Tajalli Productions
- Founded: 2016; 10 years ago
- Founder: Jamaat-e-Islami Hind, Telangana chapter
- Headquarters: Hyderabad
- Key people: Syed Faqruddin Ali Ahmed Zayeemuddin Ahmed Shaik Abdul Ghani Syed Anas Razvi
- Products: Short Films Talk Shows

= Tajalli Productions =

Tajalli Productions is an online digital infotainment channel, which produces short films, talk shows, interviews, social experiments, lectures on various social, political, and Islamic issues.

==Web series==
- Busting Myths about Muslims (2019)
- Desh Badal Raha Hai (2018)
- Lessons from Surah Yusuf (2018)
- Daily Quranic Summary (2017)
- Baat Mein Baat (2016–present)
- Glimpses from the Qur'an (2016)
- Manazir-e-Qurani (2016)

==Short films==

- Pani Pani Re
- Clean Eid-ul-Adha
- Talaq - In the name of women's welfare.
- Shukr Alhamdulilah (2025)
- Taare Bikhar Gaye (2025)

== Content ==

=== Shukr Alhamdulillah (2025) ===
Shukr Alhamdulillah is an Indian short film produced by Deccan Media House and Tajalli Productions, centered on the theme of gratitude and moral values in everyday life. The film explores the lives of four individuals in a bustling urban setting, each grappling with personal challenges while holding on to the unifying power of faith and thankfulness. Conceptualized by Zayeemuddin Ahmed and directed by Mohd Raheem, the film features Faheem ul Haq in a pivotal role, alongside Jameel Shah, Azad Khan, Muhammad Arfat Khan, and Jamal Khan. The film's poignant message is enhanced by the cinematographic and editing work of Syed Saif Uddin, Musaib Hussain, and Waliullah Farhan.

=== Taare Bikhar Gaye (2025) ===
Taare Bikhar Gaye (2025) is an Indian short film that focuses on the tumultuous aftermath of a sudden tragedy befalling a happy family. The storyline centers on how silence gives way to turmoil as suppressed emotions surface, bonds are tested, and invisible wounds speak louder than words. Directed and written by Mohd Raheem, with a story by Zayeemuddin Ahmed, the film employs minimal dialogue to convey its deeply emotional narrative.
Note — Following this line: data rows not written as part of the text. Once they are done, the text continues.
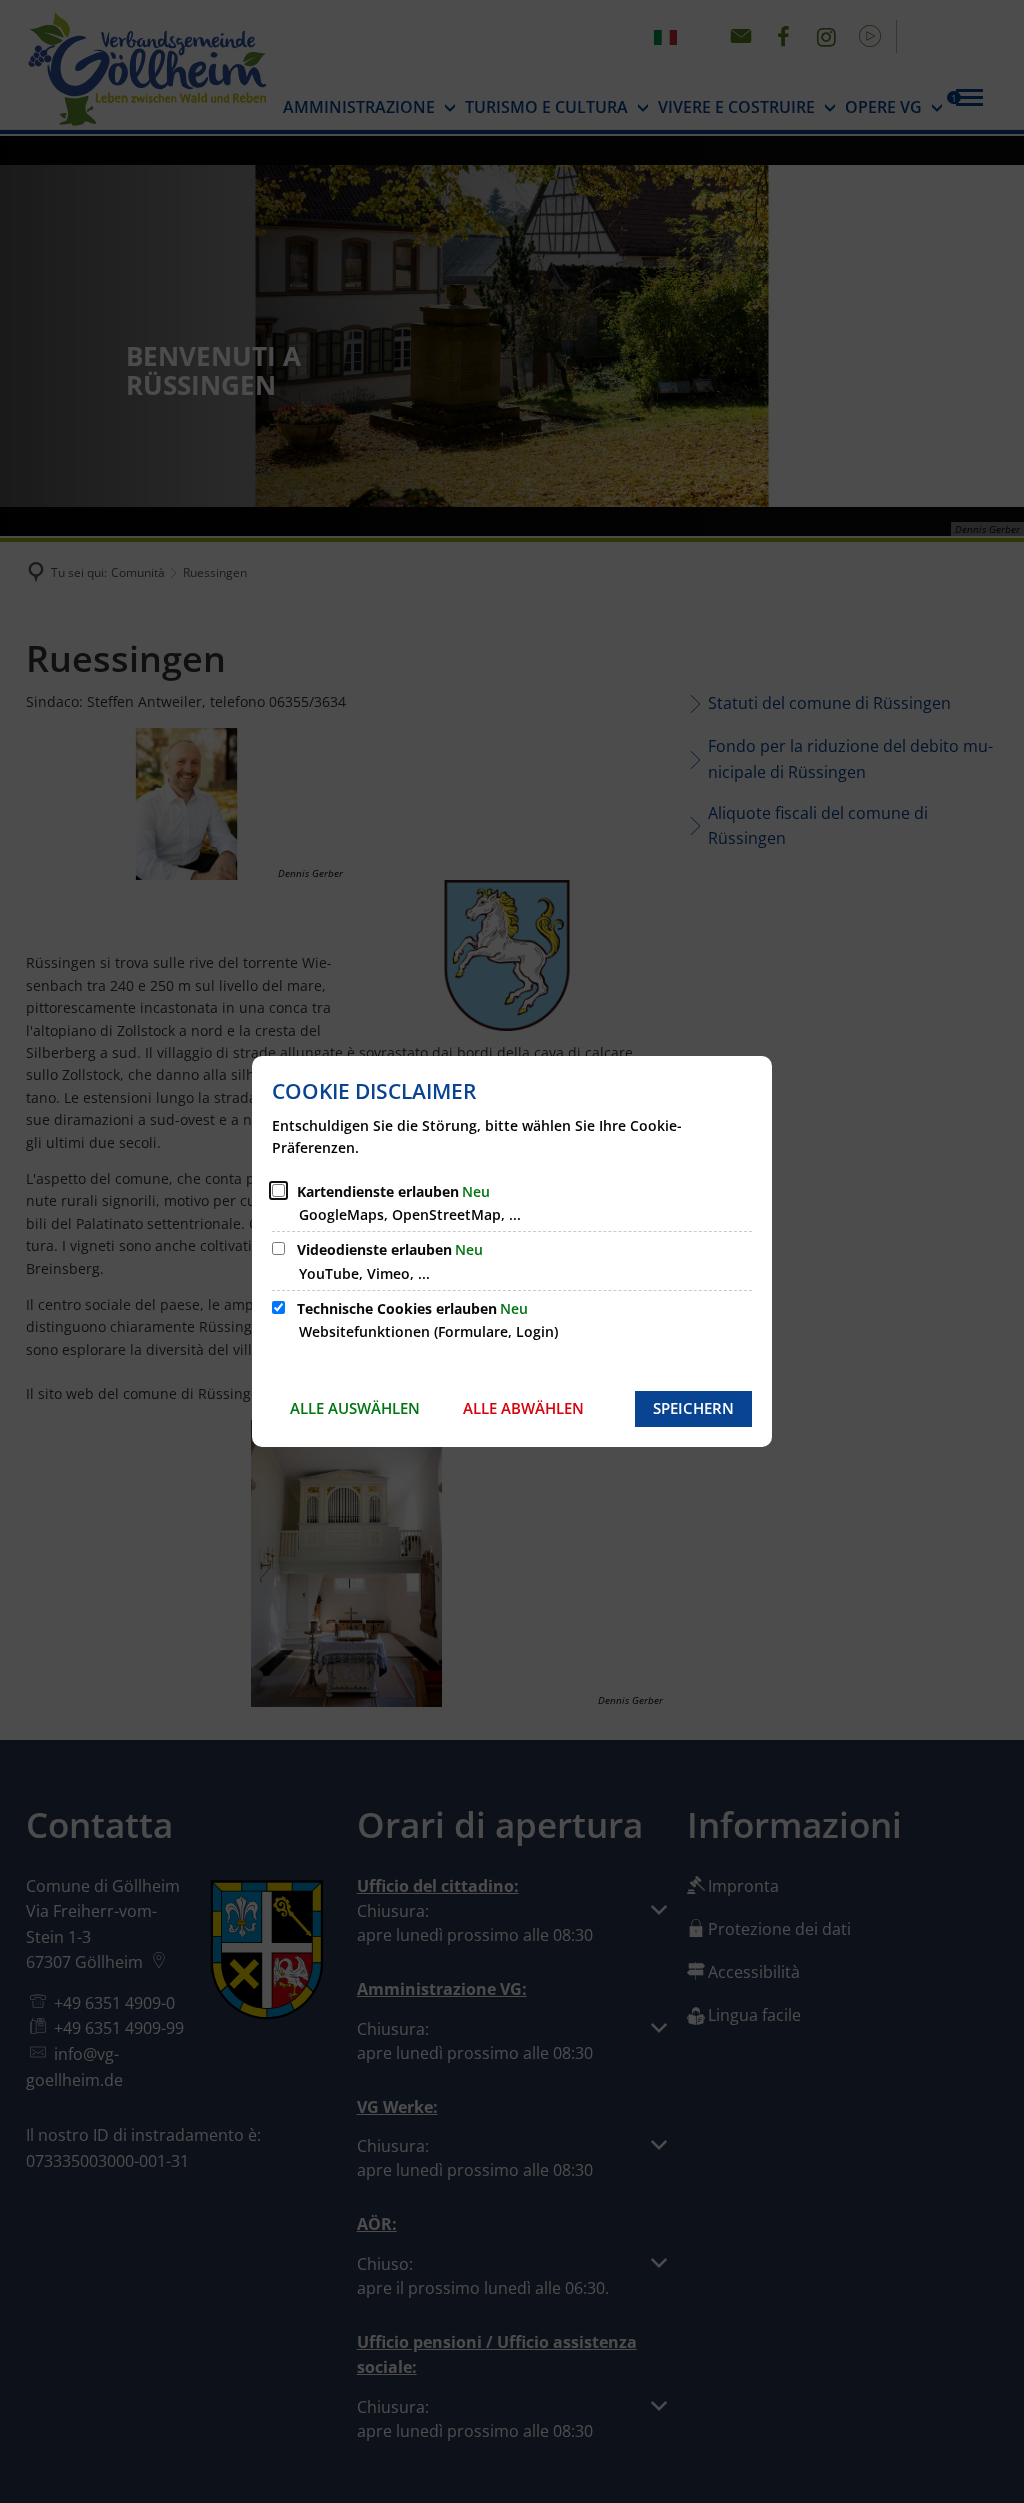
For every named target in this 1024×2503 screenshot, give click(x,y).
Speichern (693, 1408)
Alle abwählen (523, 1408)
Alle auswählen (355, 1408)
The visual tone is shaped by cinematographer Imtiyaz Qureshi, while Saif Uddin and Musaib Hussain oversaw the editing. Sound design including foley, music, and background score was handled by Max Productions, and color grading (D.I.) was managed by Waliullah Farhan, Nayab Abdul Kareem, and Tanu Garg. Manohar Bagde served as the chief assistant director. The film is widely recognized for its evocative visual style, emotional resonance, and the powerful storytelling achieved through silence and visual nuance.